> **Required work**: The lines to copy run from the one containing "Screen dimensions: 918x611" to the end of the records below; repeat them exactly and include nothing else.
*** Opening of Data to examine ***
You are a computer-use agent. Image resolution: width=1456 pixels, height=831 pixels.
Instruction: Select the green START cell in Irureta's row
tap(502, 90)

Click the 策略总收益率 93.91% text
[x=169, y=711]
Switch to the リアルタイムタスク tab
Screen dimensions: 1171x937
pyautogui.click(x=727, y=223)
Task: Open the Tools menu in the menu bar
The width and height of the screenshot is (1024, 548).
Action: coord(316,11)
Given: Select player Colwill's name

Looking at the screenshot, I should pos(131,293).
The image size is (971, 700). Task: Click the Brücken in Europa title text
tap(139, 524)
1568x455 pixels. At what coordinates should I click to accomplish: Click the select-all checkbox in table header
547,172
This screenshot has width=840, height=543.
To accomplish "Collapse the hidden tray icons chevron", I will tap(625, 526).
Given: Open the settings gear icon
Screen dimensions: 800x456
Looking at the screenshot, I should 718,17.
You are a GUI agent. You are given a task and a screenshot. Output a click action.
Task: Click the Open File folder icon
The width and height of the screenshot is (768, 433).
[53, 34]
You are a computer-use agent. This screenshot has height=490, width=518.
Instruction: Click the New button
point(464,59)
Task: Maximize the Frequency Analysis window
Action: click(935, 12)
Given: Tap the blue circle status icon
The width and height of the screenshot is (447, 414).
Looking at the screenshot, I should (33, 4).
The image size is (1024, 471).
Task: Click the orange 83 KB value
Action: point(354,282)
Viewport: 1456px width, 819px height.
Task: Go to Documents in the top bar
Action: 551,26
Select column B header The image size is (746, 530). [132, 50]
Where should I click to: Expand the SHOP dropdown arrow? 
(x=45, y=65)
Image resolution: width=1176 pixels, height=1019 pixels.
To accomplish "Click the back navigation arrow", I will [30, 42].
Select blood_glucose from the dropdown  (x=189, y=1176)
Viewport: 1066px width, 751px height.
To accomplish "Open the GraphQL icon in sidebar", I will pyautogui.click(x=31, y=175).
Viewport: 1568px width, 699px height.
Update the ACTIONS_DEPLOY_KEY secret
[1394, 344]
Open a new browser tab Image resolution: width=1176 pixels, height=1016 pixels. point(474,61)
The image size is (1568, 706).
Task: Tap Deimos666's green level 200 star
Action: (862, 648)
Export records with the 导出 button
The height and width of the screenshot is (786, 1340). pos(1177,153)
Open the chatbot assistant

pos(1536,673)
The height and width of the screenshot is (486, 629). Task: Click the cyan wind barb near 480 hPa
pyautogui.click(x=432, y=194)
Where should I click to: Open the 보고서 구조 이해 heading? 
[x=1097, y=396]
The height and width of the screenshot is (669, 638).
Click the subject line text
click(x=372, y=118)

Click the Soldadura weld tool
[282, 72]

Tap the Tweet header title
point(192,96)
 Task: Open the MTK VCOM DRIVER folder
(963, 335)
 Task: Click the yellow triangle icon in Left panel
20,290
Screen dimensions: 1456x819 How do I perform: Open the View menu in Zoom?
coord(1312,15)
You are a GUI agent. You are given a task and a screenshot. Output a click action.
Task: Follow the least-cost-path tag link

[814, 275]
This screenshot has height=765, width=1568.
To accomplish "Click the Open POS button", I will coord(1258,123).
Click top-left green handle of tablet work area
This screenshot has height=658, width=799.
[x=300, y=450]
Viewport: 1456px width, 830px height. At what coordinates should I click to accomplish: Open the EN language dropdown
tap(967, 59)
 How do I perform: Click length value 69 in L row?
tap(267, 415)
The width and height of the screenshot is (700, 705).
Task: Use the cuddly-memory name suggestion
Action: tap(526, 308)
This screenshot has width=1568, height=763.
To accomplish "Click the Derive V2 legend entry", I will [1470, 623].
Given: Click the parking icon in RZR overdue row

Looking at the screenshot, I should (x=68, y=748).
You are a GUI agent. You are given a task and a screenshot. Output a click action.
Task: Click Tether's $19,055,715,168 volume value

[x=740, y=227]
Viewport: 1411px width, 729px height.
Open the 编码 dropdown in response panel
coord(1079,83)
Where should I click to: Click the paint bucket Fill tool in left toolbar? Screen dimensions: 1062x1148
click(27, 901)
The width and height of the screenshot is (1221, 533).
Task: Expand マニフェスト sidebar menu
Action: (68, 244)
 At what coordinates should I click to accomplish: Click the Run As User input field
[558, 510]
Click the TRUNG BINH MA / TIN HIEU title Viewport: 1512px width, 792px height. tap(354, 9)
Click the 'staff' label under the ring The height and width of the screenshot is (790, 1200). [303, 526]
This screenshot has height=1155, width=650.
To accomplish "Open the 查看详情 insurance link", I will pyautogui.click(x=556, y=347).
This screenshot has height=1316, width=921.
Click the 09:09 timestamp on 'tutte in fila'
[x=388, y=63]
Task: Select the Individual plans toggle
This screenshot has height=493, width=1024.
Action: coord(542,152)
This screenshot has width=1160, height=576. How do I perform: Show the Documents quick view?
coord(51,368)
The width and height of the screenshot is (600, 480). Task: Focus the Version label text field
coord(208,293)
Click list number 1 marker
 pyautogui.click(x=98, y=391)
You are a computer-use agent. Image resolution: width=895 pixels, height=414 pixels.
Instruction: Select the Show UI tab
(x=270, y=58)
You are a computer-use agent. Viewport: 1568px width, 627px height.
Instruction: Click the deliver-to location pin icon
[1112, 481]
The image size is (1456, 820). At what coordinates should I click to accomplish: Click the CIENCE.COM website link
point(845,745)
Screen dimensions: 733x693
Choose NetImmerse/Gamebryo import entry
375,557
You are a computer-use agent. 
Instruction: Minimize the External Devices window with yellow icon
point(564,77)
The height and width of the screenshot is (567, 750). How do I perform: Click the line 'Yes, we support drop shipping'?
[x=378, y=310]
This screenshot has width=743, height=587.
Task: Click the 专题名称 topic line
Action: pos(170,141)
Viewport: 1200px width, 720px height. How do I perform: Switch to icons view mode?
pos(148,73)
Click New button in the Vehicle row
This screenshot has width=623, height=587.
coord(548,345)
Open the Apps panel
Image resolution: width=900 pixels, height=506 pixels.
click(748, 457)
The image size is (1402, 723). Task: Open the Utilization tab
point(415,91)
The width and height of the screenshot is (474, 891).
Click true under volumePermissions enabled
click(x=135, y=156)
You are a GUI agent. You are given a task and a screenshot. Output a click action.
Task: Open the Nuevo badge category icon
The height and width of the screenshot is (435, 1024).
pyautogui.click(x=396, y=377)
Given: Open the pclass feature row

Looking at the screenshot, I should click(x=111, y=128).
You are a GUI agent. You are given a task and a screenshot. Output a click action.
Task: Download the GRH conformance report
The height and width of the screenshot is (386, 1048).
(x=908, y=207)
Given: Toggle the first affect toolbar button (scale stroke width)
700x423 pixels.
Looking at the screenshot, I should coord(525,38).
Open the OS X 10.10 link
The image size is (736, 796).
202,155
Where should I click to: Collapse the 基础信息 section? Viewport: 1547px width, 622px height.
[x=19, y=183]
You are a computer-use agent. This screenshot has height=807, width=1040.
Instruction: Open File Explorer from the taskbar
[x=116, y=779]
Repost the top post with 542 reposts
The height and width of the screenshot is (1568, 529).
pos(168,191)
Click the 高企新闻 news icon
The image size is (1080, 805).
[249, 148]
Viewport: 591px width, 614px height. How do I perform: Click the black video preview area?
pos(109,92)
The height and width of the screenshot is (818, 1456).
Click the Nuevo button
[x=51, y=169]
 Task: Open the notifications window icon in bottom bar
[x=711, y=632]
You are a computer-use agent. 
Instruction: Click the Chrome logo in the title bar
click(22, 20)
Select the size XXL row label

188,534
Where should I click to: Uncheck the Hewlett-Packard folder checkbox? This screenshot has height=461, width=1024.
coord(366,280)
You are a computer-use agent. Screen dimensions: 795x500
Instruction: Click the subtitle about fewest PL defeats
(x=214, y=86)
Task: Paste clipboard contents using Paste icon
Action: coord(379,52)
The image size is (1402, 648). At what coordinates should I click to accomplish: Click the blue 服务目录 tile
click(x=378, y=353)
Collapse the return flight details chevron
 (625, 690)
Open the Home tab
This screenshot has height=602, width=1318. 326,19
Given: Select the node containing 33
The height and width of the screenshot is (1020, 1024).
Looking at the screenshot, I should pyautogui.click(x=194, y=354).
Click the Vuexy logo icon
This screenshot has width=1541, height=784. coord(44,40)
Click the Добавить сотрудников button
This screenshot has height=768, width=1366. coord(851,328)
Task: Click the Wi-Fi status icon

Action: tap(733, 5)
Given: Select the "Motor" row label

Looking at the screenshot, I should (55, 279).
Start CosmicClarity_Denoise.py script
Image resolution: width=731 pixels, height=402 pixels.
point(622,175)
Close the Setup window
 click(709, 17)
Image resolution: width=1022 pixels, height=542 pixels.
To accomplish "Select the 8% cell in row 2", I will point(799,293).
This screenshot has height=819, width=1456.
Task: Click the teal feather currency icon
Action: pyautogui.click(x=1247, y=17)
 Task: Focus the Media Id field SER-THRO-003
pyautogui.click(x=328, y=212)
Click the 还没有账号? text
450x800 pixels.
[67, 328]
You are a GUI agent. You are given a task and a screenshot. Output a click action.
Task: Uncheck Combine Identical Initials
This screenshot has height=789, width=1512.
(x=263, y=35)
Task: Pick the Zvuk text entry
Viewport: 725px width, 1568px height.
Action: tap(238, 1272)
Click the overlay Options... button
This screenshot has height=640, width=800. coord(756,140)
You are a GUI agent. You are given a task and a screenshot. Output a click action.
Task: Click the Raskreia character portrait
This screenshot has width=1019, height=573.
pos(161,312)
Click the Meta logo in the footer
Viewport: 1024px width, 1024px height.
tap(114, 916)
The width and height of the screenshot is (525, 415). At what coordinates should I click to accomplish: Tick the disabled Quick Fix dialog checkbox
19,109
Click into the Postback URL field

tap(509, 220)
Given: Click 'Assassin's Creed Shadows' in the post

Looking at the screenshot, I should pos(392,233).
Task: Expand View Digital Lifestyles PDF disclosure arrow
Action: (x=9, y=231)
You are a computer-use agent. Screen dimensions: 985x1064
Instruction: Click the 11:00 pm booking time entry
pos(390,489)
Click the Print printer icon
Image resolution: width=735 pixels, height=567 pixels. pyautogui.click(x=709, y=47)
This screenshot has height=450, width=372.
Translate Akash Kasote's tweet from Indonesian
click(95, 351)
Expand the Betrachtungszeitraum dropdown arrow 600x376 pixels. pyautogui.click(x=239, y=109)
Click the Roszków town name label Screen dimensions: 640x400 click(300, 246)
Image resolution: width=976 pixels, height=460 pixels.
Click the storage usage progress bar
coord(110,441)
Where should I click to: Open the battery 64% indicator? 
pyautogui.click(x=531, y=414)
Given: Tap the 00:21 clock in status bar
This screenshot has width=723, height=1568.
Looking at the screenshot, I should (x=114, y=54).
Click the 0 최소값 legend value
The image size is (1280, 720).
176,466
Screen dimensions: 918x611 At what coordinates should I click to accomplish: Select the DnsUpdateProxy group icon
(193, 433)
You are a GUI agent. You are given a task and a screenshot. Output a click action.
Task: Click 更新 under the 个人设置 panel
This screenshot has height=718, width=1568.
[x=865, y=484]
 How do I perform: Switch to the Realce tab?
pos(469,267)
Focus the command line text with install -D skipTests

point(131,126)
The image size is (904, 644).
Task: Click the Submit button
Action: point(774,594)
*** Close of Data to examine ***
> **Written solution**:
Screen dimensions: 918x611 At what coordinates should I click to accomplish: Select the DnsUpdateProxy group icon
(193, 433)
You are a GUI agent. You are given a task and a screenshot. Output a click action.
Task: Click 更新 under the 个人设置 panel
This screenshot has height=718, width=1568.
[x=865, y=484]
 How do I perform: Switch to the Realce tab?
pos(469,267)
Focus the command line text with install -D skipTests

point(131,126)
The image size is (904, 644).
Task: Click the Submit button
Action: point(774,594)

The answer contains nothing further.